To me, the BMW I3 as arriving in the States, appears to be ‘Designed by Commitee’.. Of course, it was: A committee at BMW decided the 2 cyl engine should rarely run, and then a FILL UP (2 gallons) would only make the car go as far as it would had the added weight been used for more batteries.

So you end up with a car that truly would have been better being all electric, since if you are only expected to refill the gas tank once per trip, why not just have an equivalently sized battery to begin with, and skip all the ZEV gasoline nonsense?

And then as I’ve noted elsewhere, cold weather probably knocks those numbers down to 1/3 of what they are in moderate weather.

So until they tweak things a bit, no REX in my future.

Tom M- any thoughts you might have of jumping ship and getting a Bolt? What would it take for that to happen?

BMW should have never released the i3 on the public. It is under-powered and not worthy of the BMW badge. For all you that think it is road-worthy try driving it from Denver to Vail, it is under 100 miles, well within the range of the i3 REX. There are hundreds of other drives under 100 miles across the US that i3 REX owners would not make either. Seriously, Wait for the Tesla Model 3, which will be out in two years and not have such silly problems.

The Model 3 will have other problems – first and foremost: becoming a reality.

So building a five billion dollar battery factory is not a reality? The Model 3’s design and features are still being finalized but it will happen. That is like saying the iPhone 8 will never come out. It will be a reality. Whether it is successful or not is another discussion, but based on the Model S, it will again be a market leader by a big margin.

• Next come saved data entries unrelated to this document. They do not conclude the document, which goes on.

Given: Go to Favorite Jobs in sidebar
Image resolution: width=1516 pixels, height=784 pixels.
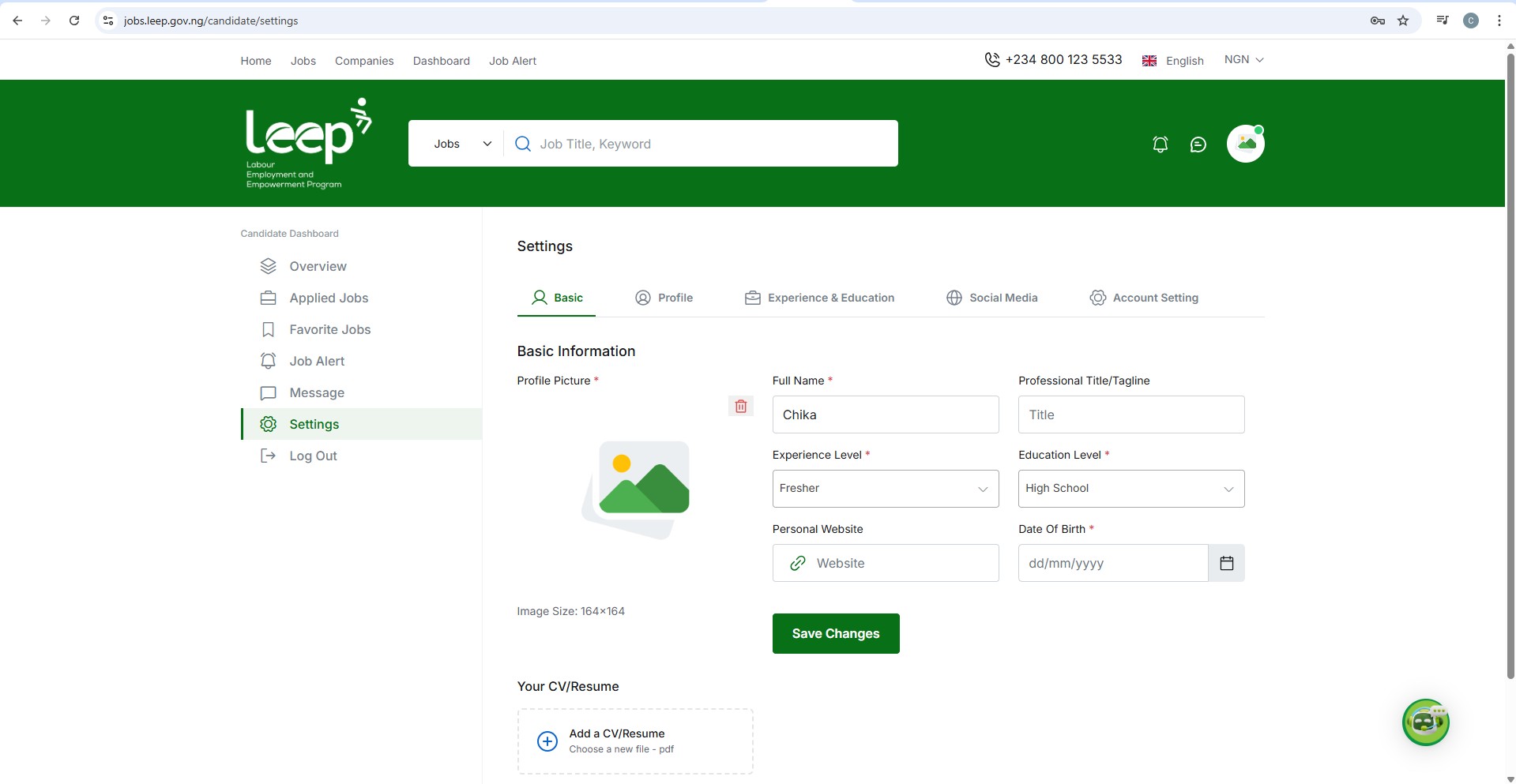Looking at the screenshot, I should click(329, 329).
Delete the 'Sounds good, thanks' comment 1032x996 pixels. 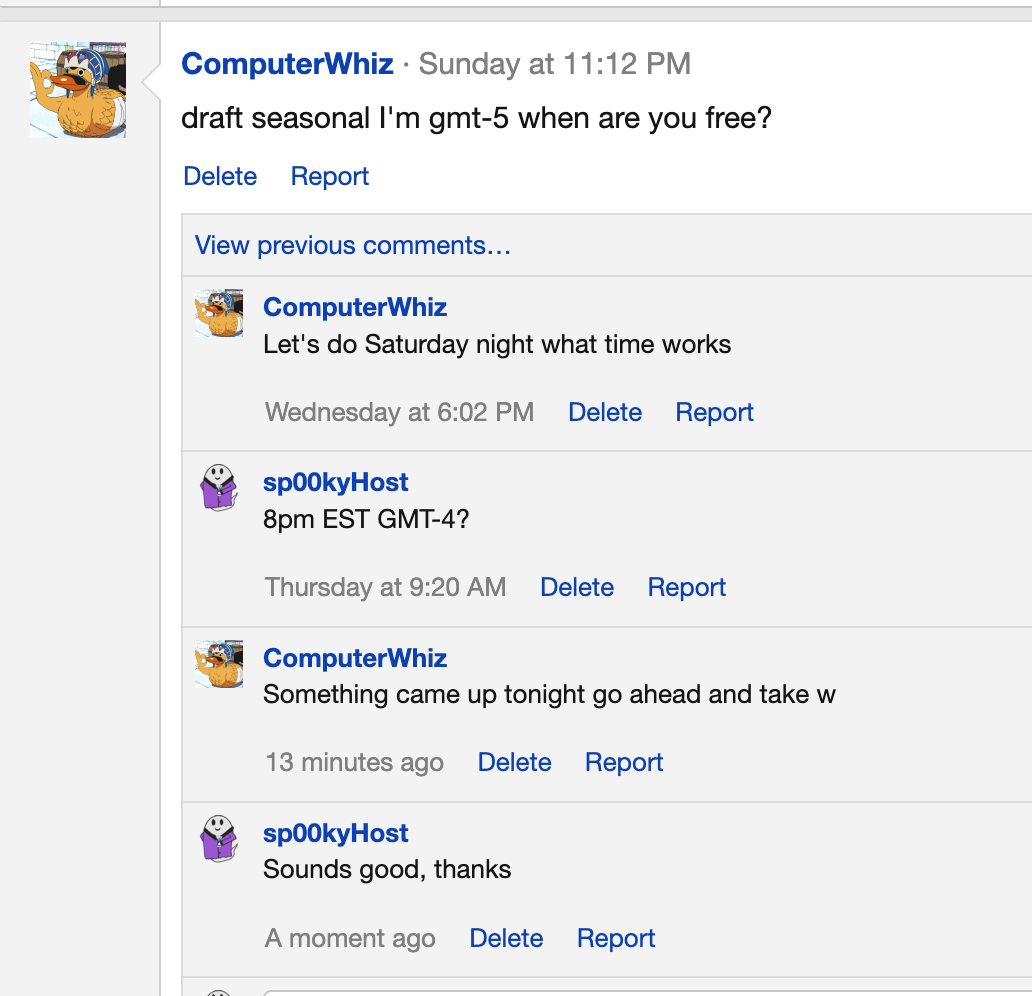pyautogui.click(x=506, y=939)
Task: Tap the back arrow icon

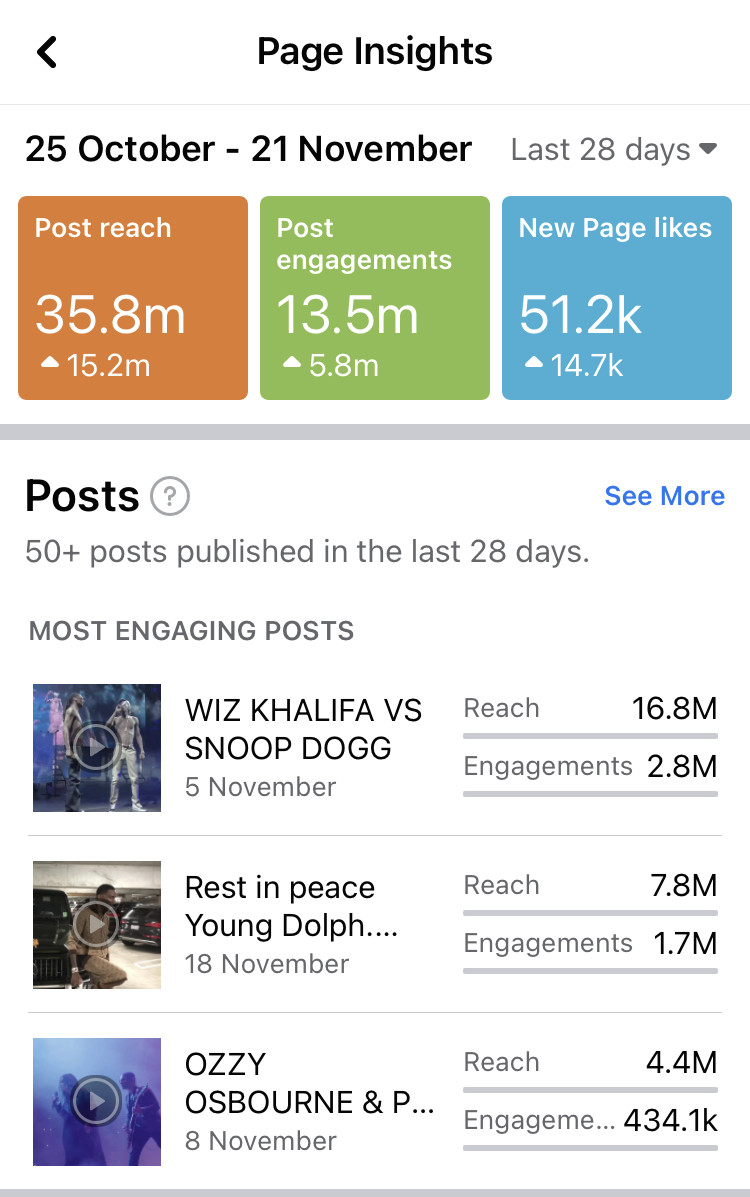Action: (47, 52)
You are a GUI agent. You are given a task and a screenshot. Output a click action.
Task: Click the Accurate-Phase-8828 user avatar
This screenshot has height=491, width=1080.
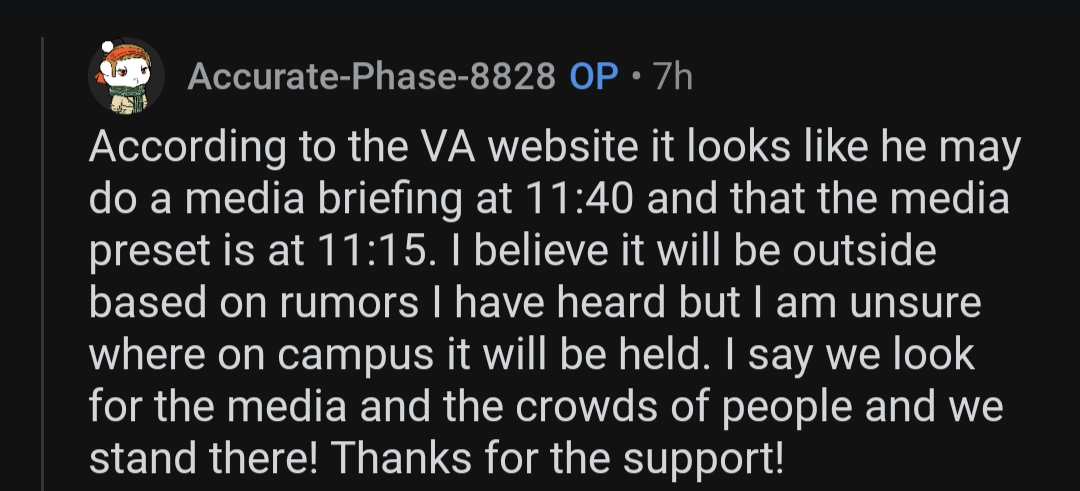point(127,76)
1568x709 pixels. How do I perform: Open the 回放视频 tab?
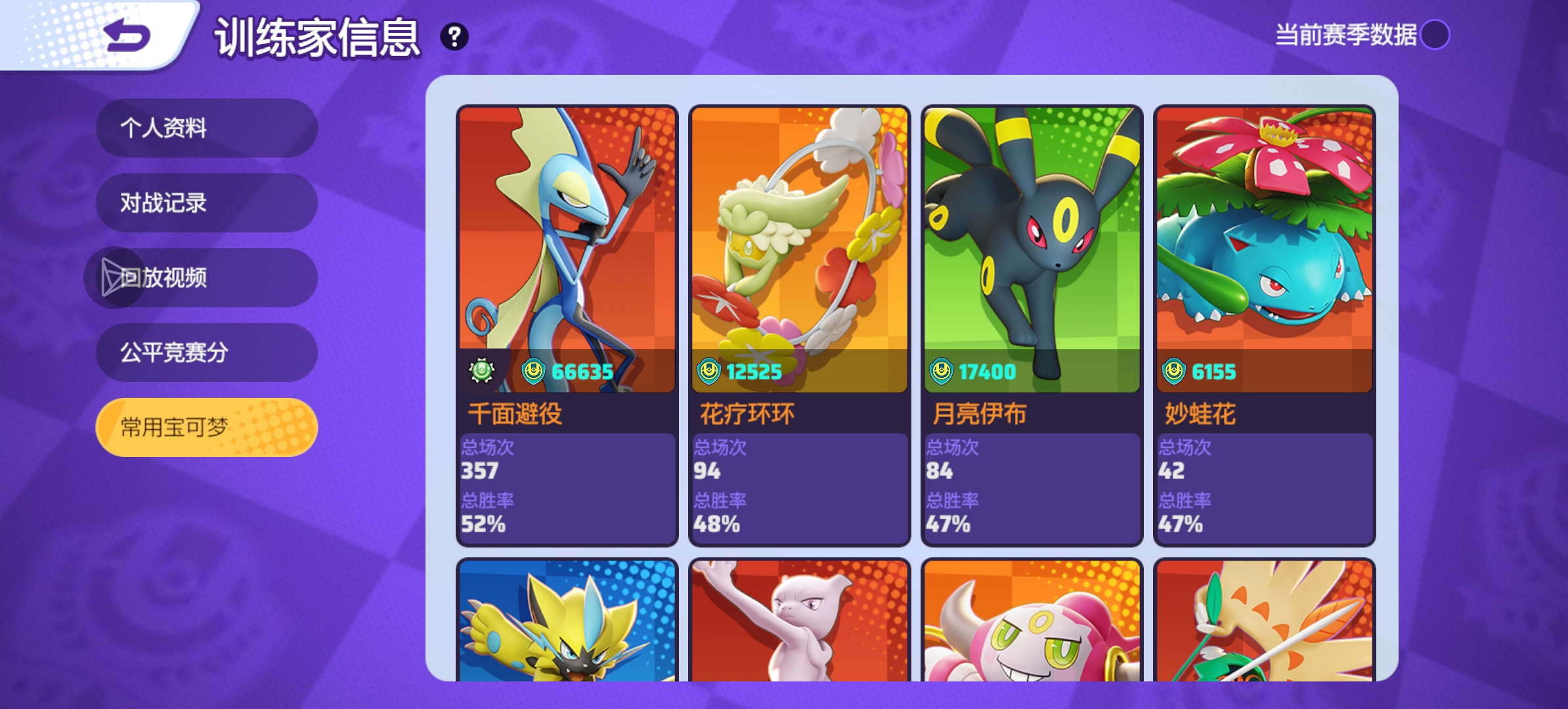207,278
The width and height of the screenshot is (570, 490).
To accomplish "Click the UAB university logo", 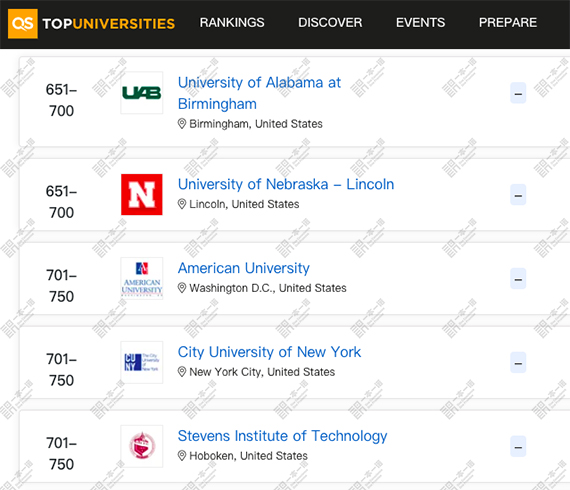I will [142, 93].
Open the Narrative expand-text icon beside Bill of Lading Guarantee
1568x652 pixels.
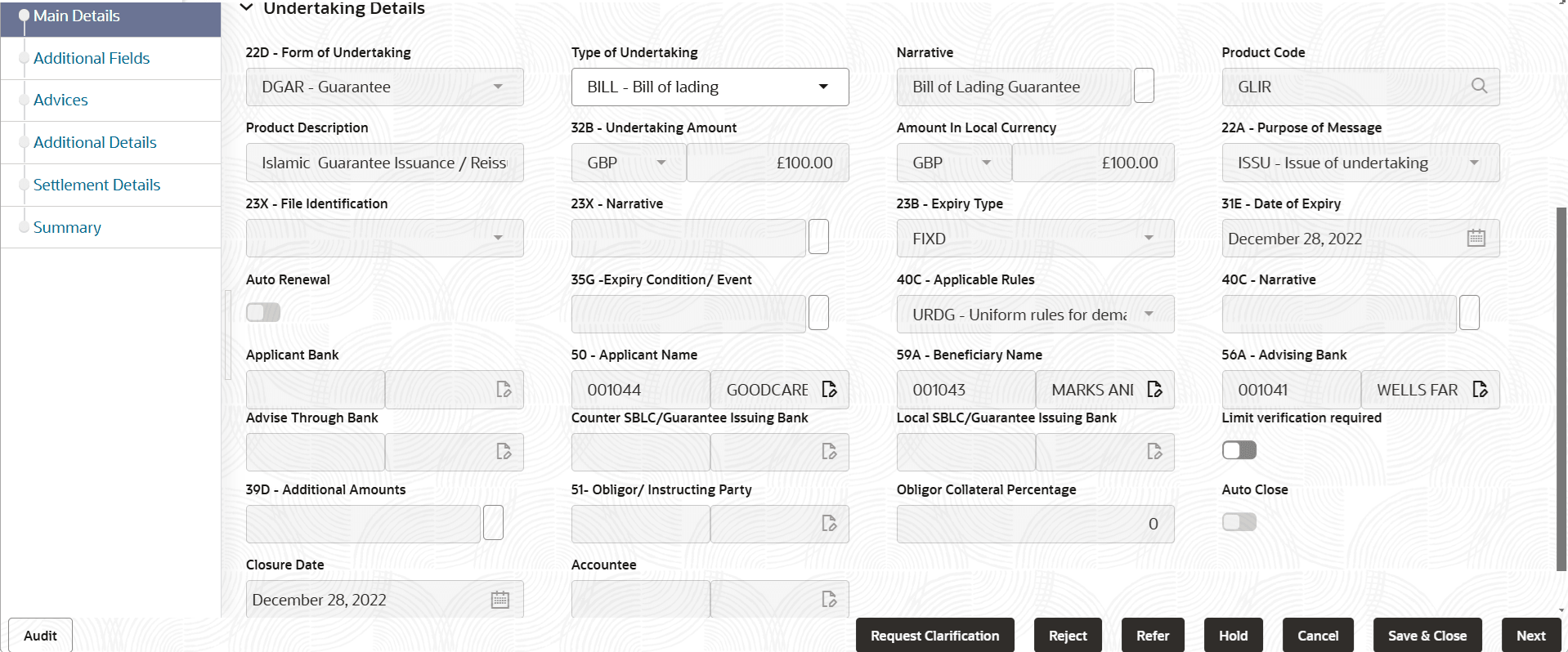(x=1144, y=87)
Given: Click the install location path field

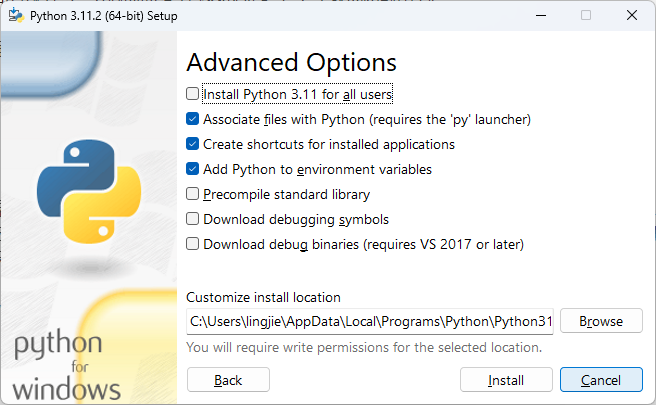Looking at the screenshot, I should tap(369, 322).
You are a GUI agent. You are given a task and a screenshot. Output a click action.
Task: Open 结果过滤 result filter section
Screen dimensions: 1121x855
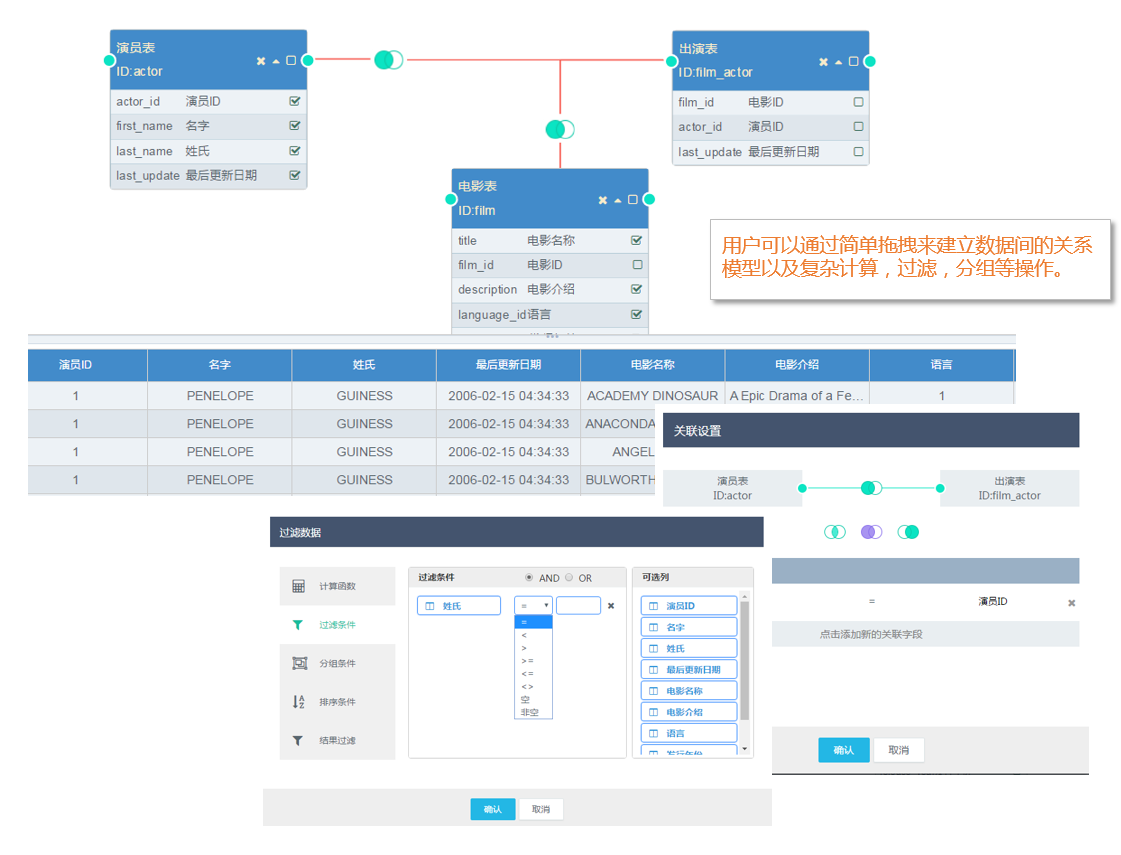coord(337,741)
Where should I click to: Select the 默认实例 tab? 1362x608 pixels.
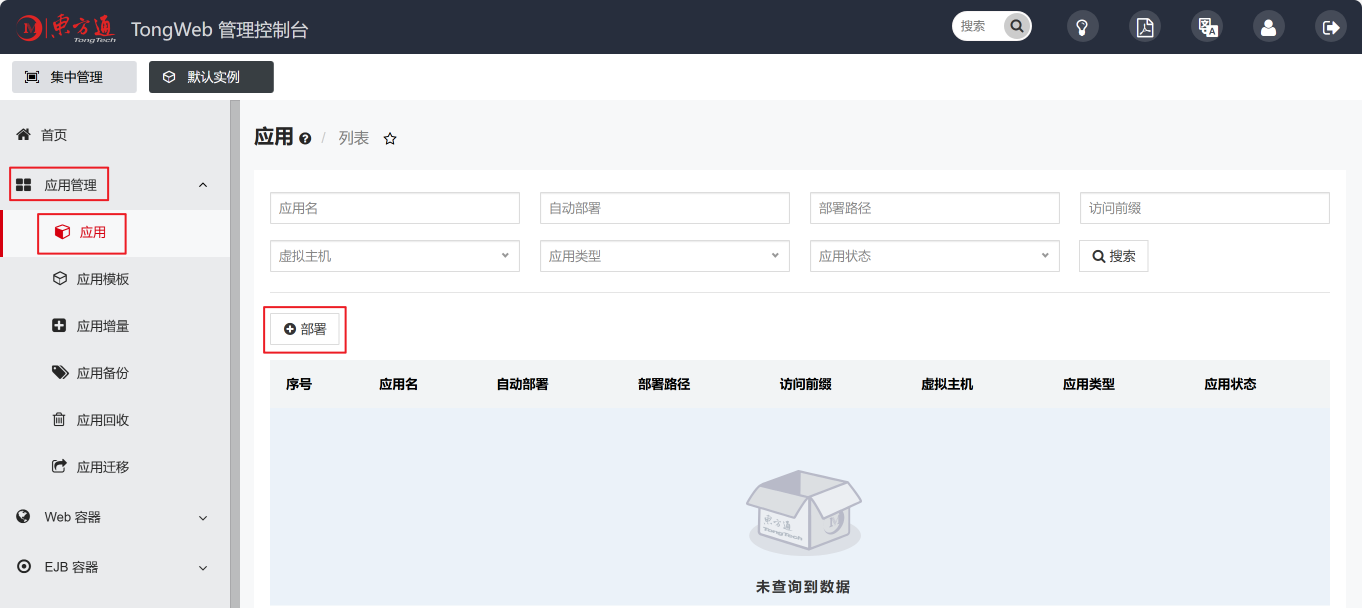click(x=211, y=77)
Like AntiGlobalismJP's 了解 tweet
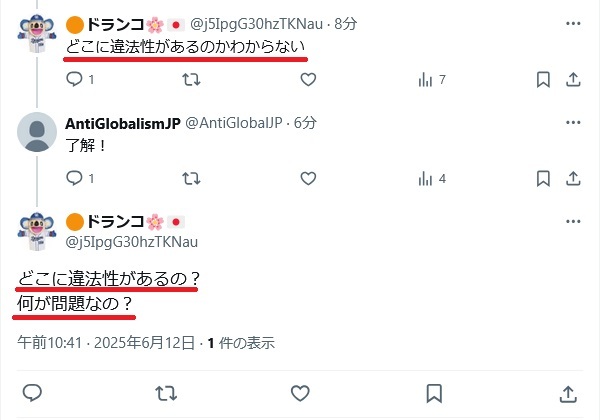The image size is (600, 420). tap(308, 178)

You have no assurance the factory is going to actually provide Tesla what it needs to compete and dominate in the mid-$30k price range. How do you know their batteries will stack up against other batteries – will they be more expensive to build to start with; will they have chemistry competitive with others?

Or will it be a gigantic flop, Elon’s Ishtar?

I think most points here are valid. The i3 itself lacks WARNINGS of the impending power loss….. A gross error on BMW’s part.
The well designed Leaf has prominent audible and visual indicators there is a power loss imminent. A recall is inevitable, voluntary or mandatory is the only question.

This car is dangerous with the REX and should be recalled. It’s only a matter of time until someone is hurt in an accident because their i3 REX suddenly lost power and got creamed.

Faulty GM ignition switches has that company in court right now….

I had a Leaf, I now have a BMW i3 REX. I live in cold MI. Both cars have limits. Both cars are a means to get from point A to point B. Both cars are EV’s.

The i3 is an EV with an ‘optional’ range extender.

EV owners should know better to even encounter such situations on any trip at or beyond its range.

I think warnings at point of sale and firm warnings on the dash and speaker (like the Leaf) would be sufficient.

If your trip is that challenging then you need a different tool for the job. The REX is a generator to get you home when you are puttering about in ‘the city’. If your ‘city’ is that hilly you have, and always will, need a different tool for the job. An EV never made sense in that terrain anyway. 2.5 kwh in those parts put the car on par with a PHEV like prius, volt, or even regular hybrids.